Dataset entries:
═══
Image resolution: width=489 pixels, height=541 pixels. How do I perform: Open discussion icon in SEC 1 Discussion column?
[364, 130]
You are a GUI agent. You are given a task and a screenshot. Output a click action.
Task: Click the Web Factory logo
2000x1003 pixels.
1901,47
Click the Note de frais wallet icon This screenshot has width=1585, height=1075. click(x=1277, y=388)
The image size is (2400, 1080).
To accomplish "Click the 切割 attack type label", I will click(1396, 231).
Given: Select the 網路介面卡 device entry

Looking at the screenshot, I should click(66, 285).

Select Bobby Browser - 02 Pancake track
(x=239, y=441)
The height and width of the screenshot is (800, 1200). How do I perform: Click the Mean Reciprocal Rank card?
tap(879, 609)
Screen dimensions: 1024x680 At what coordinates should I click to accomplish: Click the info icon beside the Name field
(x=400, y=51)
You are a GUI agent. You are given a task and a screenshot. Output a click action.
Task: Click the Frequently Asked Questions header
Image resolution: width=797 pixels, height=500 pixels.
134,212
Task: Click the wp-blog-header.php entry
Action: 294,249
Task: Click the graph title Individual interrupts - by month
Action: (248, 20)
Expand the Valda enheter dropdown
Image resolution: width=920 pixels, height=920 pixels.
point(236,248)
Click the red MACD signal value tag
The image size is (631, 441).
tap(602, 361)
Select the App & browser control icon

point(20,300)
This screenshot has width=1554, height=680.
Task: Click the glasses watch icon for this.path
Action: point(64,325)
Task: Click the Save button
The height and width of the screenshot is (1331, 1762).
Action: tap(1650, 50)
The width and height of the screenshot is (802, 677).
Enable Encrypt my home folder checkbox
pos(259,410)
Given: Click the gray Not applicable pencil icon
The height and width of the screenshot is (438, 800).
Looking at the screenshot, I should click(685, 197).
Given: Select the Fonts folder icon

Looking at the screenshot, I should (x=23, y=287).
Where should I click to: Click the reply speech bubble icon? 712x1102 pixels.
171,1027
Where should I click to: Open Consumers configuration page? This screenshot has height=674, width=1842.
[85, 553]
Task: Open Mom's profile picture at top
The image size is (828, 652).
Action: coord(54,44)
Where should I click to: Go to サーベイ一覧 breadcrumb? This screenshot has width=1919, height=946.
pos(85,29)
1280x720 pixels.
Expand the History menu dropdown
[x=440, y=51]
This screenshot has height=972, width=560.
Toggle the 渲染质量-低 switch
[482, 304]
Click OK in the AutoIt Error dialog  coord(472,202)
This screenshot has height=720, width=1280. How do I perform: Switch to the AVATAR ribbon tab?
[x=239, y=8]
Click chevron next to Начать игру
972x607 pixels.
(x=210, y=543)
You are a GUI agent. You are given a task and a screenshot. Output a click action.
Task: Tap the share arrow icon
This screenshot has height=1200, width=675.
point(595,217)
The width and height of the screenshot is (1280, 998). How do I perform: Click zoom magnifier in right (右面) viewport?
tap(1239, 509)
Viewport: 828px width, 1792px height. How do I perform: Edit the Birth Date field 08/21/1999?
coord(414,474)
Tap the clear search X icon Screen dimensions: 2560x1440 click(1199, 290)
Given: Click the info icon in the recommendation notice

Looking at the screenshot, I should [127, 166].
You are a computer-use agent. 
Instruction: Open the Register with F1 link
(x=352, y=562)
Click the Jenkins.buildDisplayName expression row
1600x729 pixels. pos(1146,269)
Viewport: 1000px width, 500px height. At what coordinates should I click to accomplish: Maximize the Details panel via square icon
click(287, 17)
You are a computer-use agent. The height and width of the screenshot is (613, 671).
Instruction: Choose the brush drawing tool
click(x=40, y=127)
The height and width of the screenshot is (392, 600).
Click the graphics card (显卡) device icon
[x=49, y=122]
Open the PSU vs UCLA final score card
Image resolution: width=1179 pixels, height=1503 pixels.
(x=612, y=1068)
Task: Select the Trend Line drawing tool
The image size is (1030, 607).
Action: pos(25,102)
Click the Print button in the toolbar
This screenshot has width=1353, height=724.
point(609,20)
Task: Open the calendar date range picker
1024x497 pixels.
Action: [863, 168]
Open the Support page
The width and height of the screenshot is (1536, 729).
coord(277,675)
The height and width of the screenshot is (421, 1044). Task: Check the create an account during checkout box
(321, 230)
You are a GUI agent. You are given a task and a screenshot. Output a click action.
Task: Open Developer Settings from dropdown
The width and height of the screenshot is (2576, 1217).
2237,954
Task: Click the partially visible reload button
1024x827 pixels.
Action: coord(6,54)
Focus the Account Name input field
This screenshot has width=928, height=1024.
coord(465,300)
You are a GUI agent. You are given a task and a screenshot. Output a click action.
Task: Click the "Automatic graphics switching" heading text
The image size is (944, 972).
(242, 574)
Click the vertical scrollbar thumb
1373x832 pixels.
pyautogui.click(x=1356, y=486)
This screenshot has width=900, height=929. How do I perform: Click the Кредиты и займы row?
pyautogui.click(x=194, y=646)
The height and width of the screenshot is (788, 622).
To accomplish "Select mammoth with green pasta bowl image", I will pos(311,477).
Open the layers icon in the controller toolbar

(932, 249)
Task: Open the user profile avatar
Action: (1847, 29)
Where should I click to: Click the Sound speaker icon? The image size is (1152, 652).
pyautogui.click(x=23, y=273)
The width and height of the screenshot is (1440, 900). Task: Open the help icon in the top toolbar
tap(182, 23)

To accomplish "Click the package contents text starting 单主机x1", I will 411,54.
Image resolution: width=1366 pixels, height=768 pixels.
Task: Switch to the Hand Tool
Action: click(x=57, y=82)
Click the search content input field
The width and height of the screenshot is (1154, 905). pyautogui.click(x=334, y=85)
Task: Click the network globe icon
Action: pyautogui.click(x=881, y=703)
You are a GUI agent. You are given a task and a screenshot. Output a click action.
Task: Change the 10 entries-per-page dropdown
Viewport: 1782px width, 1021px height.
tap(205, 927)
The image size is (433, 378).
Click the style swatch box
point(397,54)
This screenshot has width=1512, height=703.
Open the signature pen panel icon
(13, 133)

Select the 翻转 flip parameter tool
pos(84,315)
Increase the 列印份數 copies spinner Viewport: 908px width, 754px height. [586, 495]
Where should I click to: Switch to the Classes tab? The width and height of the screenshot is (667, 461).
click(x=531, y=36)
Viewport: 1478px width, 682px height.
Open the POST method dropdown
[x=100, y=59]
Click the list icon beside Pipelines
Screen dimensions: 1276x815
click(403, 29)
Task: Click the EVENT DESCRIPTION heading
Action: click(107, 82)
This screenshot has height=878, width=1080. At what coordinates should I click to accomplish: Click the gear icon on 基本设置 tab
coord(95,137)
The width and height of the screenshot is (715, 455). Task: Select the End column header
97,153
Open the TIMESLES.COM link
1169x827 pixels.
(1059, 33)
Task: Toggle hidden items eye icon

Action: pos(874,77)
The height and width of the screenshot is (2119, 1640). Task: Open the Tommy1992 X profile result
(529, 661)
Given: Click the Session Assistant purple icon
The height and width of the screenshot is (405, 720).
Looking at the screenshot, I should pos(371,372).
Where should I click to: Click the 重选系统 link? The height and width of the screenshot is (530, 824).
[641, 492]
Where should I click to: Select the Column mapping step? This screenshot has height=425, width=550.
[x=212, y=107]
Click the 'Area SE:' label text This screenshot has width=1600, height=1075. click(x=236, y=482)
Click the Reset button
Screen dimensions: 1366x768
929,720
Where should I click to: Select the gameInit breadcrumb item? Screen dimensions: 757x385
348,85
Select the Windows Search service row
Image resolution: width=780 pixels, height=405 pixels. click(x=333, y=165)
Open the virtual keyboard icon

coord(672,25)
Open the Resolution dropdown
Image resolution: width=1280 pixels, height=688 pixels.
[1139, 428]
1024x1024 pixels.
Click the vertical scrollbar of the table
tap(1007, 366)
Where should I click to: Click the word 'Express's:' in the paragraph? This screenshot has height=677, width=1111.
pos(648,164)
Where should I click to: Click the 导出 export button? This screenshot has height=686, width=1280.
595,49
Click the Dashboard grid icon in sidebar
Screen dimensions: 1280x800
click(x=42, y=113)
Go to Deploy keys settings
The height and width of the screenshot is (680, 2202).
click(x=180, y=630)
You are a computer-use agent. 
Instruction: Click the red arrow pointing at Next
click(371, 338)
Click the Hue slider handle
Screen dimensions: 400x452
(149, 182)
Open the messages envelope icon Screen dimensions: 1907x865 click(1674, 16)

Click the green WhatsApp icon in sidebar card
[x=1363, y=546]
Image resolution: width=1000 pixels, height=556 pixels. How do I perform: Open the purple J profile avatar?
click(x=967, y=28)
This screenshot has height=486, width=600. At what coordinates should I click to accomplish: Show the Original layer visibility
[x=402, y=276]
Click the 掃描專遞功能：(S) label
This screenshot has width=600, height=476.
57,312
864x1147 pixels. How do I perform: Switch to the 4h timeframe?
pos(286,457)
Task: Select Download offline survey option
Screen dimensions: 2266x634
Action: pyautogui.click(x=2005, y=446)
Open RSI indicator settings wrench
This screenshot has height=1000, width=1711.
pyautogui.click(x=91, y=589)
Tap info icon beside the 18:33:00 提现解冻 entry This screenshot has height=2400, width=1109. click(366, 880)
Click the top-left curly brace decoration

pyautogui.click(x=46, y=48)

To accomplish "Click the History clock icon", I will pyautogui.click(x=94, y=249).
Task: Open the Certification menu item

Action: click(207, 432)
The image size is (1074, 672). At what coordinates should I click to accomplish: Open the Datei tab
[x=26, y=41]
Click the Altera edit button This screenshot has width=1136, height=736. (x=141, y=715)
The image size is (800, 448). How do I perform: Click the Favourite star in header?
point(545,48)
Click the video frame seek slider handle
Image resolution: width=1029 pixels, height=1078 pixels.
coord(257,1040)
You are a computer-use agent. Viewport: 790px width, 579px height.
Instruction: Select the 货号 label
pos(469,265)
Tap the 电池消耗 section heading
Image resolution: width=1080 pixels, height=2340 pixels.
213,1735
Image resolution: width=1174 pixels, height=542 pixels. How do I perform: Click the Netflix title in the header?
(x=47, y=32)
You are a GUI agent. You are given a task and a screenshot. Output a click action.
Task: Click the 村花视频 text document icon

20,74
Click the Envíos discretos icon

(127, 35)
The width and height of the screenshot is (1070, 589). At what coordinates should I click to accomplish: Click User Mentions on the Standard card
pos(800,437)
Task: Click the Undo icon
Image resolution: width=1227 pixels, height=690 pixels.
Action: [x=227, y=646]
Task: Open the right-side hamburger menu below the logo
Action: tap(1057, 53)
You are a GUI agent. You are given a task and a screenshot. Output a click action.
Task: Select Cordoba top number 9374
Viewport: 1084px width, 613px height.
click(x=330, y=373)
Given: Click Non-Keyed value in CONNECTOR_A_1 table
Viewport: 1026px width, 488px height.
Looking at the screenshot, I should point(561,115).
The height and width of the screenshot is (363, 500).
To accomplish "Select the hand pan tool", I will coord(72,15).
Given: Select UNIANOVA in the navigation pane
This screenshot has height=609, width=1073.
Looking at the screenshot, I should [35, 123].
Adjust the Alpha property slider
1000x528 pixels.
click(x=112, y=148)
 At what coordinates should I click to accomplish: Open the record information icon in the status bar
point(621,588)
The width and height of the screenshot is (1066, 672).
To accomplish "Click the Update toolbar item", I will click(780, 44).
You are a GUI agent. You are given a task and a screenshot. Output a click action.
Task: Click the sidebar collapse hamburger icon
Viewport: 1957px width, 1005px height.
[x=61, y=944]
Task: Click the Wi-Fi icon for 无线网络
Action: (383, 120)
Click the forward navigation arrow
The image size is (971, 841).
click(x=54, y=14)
═══
### [Directions]
Out of the data above, transcribe exactly and only the lines starting with the line that has "Task: Open the Certification menu item" and going on through the line that has "Click the Altera", both included.

### [Solution to this task]
Task: Open the Certification menu item

Action: click(207, 432)
The image size is (1074, 672). At what coordinates should I click to accomplish: Open the Datei tab
[x=26, y=41]
Click the Altera edit button This screenshot has width=1136, height=736. (x=141, y=715)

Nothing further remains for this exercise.